Sabtu, 13 April 2013

Sikongkong – Mudah Dilihat Sulit Didekati



Posting ke-3 dalam series of unfortunate events, eh maksudnya series of intermezzo postings walaupun tulisan kali ini malah tentang tempat yang jarang dibahas (bijimana sih kalau dari tadi ingat ada tempat ini kan gak perlu bikin tulisan intermezzo -____-;). Ditambah lagi info tentang air terjun ini di internet sangat minim, saya cuma nemu sebuah blog yang mengupload foto air terjun Sikongkong dan blognya dah ditutup (gak niat nyarinya kaleee). Ok saya mulai.

Sikongkong adalah nama air terjun yang terletak di dusun Sirangkel Sembungan, desa Mlandi Sembungan, kecamatan Garung Kejajar, Wonosobo, Jateng. Secara astronomis berada - 7.241111, 109.9033. Menurut saya nama Sikongkong ini kok terkesan gimana gitu ya.
Sikongkong dari jalan

Sebenarnya tidak pernah ada niat untuk ke air terjun ini, tapi karena melihat di tengah perjalanan, ya mau bagaimana lagi daripada harus balik lagi ke sini suatu saat nanti. Niat awal saya adalah saya pergi ke air terjun Sikarim terus lanjut naik ke Dieng lewat jalan tersebut. Beberapa puluh meter meninggalkan Sikarim menuju Dieng, saya melihat air terjun lain yang tingginya kira-kira sama atau malah lebih tinggi dari Sikarim. Jalan menuju Sikarim merupakan jalan campuran, dari pertigaan Garung hingga suatu tempat di desa Mlandi merupakan jalan aspal yang lumayan mulus. Setelah itu jalannya berubah menjadi jalan makadam yang tidak terlalu rapi, kemudian tiba-tiba berubah menjadi jalan aspal yang lumayan mulus terus semakin lama semakin rusak.

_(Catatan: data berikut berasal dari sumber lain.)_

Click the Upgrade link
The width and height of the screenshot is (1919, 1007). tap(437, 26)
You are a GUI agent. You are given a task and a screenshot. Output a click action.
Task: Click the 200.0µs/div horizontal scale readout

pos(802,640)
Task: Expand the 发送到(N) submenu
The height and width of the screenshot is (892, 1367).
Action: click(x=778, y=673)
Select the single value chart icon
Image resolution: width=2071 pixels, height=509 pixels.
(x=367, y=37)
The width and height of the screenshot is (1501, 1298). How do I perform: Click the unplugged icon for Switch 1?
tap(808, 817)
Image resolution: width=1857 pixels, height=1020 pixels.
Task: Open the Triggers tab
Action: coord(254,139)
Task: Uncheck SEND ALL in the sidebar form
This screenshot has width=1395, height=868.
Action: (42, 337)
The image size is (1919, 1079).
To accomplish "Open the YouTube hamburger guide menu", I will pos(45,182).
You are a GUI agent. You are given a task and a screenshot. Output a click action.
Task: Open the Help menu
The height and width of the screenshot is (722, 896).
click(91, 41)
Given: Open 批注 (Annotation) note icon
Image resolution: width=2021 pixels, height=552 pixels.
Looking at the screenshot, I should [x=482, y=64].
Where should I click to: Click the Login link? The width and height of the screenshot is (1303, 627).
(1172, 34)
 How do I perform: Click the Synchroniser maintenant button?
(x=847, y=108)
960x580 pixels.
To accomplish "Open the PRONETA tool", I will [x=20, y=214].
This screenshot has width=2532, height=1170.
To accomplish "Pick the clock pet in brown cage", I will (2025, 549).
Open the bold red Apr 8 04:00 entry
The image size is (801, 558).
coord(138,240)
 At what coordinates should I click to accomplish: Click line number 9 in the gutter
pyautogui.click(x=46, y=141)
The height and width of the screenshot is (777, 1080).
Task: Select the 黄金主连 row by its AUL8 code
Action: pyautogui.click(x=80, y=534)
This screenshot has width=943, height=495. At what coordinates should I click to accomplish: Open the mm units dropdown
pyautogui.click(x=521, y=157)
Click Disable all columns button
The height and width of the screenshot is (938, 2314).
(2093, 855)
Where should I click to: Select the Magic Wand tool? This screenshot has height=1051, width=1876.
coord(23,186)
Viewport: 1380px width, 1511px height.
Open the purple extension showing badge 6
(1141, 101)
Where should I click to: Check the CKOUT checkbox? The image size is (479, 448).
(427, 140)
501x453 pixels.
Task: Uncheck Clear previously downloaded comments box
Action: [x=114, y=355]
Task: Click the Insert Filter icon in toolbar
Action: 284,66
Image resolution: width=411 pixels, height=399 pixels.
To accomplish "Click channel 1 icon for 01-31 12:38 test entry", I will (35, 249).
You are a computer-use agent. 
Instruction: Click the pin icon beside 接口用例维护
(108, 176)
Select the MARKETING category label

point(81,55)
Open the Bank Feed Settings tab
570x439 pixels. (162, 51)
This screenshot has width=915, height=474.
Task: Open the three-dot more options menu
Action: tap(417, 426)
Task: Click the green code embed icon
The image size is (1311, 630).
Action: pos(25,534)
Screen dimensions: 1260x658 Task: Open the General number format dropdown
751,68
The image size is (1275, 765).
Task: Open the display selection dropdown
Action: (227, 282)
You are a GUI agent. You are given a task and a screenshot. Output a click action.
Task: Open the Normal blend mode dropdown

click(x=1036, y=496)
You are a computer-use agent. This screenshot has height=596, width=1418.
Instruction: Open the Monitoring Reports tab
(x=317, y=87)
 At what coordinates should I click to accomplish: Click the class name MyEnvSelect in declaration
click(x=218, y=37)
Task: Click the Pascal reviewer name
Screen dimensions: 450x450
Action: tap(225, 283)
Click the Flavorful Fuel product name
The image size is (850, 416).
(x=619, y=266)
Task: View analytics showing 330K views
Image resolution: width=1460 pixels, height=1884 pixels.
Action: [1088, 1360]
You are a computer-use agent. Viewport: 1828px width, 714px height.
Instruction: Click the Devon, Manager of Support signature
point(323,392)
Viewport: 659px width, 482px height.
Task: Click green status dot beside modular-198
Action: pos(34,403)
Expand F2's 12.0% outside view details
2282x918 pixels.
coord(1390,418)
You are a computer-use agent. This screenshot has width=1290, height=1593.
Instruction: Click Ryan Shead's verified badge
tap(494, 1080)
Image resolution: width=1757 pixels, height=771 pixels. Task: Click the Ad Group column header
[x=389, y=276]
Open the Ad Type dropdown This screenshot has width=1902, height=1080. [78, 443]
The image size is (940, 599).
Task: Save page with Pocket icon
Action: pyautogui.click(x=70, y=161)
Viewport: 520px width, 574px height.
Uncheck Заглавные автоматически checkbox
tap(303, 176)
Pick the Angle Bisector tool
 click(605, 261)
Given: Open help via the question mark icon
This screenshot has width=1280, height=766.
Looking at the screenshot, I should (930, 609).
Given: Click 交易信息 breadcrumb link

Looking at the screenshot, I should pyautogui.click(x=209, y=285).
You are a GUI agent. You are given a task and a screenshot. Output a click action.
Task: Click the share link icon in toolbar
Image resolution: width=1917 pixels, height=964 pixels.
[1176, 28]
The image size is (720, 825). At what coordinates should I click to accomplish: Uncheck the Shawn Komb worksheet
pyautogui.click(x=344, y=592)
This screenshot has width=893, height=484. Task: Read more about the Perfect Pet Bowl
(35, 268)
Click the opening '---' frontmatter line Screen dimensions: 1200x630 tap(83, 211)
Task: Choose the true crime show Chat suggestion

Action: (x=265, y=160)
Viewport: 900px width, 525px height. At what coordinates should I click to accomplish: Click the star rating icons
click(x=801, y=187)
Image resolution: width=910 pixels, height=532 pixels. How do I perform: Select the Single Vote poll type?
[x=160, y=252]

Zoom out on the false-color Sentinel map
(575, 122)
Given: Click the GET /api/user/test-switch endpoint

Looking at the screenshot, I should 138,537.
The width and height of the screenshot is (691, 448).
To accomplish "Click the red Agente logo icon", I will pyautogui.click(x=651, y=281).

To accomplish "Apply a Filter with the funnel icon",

Kemiringan jalan menurut saya masih biasa aja (maklum sudah sering lewat jalan nanjak bahkan yang lebih miring sampai harus dorong-dorong). Beberapa sumber mengatakan kemiringan 50, ada yang bilang 60 derajad, tapi menurut saya cuma 40-an (sotoy), mungkin karena jalannya yang jelek sehingga terasa lebih miring. Karena jalan yang kayak gini makanya saya agak malas kalau harus balik lagi cuma demi Sikongkong.

Rute ke Sikongkong sendiri sama seperti ke Sikarim, dari Wonosobo lanjut ke Garung, belok ke Menjer, pas pertigaan belok kiri ke Mlandi mengikuti jalan aspal, dari Mlandi belok kanan mengikuti jalan yang terbesar dan yang menanjak terus hingga ke jalan terdekat dengan air terjun. Bisa juga dari Dieng, rutenya Dieng ke Sembungan / Sikunir lalu pertigaan di awal masuk kampung belok kanan turun terus hingga jalan terdekat dengan air terjun.

Kebanyakan orang yang datang hanya mengunjungi Sikarim, tanya kenapa? Secara jalan ke Sikarim lebih mudah, tinggal masuk jalan setapak terus sampai deh di bawah air terjun. Alasan lain adalah Sikongkong ini baru kelihatan dari jalan yang lebih atas dari Sikarim, jadi pas habis dari Sikarim mereka turun lagi, padahal bila naik sedikit lagi bakalan lihat Sikongkong (lagi sotoy mode on). Dari Sikarim untuk menuju Sikongkong tinggal naik sedikit lagi tapi jangan kejauhan karena jalan masuknya gak kelihatan dan akan segera menghilang dari pandangan karena tertutup punggungan. Dilihat dari jalan, Sikarim ada di kanan jalan sedangkan Sikongkong ada di kiri jalan. Kendaraan yang bisa digunakan ya sepeda motor sama mobil, kendaraan umum cuma bisa sewa ojek. Untuk yang bawa mobil cukup sampai dekat Sikarim saja, kalau naik-naik lagi bakalan gak bisa muter dan harus lanjut sampai Sembungan, belum kalau ketemu kendaraan lain, bisa bingung sendiri apalagi ketemunya truk bisa gila nanti.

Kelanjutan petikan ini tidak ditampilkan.